Your result should be every line of the records below that contains the word "dropdown".

╔══

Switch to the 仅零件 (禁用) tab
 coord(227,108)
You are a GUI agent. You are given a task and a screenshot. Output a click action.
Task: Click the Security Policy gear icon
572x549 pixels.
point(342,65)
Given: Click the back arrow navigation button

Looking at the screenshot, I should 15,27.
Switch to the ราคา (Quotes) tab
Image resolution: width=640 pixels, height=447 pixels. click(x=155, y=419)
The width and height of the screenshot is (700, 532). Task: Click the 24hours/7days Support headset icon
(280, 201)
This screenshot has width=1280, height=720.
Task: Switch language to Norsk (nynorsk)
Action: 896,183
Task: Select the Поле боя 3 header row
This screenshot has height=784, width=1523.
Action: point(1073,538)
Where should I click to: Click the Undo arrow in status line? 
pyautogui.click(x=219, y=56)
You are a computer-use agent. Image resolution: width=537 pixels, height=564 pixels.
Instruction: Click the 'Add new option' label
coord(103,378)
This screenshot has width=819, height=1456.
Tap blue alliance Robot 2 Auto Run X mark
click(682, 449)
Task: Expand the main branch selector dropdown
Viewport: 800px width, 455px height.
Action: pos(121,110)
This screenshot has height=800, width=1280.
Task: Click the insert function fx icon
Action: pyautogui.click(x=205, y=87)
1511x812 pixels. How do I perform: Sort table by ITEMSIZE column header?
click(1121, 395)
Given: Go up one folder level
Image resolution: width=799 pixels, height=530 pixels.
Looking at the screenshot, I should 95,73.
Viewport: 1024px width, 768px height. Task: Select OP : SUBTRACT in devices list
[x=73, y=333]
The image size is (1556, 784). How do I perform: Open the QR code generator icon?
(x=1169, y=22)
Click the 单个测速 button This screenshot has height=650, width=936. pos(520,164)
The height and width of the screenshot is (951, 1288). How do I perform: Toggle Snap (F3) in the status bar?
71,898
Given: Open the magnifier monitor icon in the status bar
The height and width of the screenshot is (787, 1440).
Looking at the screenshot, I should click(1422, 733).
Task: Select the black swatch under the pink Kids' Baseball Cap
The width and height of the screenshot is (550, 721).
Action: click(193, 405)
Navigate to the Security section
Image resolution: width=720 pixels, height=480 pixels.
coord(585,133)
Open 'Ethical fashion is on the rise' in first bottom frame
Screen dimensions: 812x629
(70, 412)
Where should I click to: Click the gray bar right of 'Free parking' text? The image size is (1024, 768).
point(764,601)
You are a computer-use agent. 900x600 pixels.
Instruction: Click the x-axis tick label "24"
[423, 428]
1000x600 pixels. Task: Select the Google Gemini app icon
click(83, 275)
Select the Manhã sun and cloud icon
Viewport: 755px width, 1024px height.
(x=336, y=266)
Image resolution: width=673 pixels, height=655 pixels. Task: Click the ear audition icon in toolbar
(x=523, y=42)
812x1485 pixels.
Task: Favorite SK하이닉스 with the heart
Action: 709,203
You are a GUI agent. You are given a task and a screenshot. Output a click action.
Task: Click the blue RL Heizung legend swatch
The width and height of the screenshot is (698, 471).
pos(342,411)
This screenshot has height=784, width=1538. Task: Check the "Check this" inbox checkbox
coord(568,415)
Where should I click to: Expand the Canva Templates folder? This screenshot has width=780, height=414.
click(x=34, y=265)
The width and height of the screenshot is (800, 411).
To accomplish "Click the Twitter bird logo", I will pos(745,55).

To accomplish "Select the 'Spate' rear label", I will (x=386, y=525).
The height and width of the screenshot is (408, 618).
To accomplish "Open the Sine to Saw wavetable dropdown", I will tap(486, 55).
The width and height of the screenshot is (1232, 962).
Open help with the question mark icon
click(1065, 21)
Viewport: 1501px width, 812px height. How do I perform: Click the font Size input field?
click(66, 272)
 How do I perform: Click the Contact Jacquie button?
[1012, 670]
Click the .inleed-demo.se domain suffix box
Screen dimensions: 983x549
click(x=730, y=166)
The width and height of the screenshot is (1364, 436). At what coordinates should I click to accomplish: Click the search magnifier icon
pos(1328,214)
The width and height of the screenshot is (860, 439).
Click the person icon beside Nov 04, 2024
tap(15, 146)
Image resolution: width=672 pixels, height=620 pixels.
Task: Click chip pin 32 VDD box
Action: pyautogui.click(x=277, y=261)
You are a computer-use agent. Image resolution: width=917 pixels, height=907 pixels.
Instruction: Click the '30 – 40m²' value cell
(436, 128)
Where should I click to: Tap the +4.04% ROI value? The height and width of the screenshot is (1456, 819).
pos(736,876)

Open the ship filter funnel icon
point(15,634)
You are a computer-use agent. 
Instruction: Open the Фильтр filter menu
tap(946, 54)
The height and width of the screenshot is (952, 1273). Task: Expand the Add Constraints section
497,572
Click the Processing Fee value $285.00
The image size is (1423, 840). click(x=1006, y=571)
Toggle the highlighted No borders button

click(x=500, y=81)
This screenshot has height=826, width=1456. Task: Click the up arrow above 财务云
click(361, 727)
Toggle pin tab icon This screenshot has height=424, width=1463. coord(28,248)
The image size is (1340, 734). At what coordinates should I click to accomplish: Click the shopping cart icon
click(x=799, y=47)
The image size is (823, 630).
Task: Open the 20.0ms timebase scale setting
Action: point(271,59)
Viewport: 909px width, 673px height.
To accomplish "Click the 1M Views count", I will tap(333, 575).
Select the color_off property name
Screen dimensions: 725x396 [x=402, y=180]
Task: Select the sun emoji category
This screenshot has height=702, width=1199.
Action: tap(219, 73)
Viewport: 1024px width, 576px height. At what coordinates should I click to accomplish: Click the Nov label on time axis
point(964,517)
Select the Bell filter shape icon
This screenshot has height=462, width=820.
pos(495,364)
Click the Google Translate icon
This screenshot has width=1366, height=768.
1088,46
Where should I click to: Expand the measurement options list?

╚══

**Written reply:**
Task: Expand the main branch selector dropdown
To accomplish "Open the Sine to Saw wavetable dropdown", I will tap(486, 55).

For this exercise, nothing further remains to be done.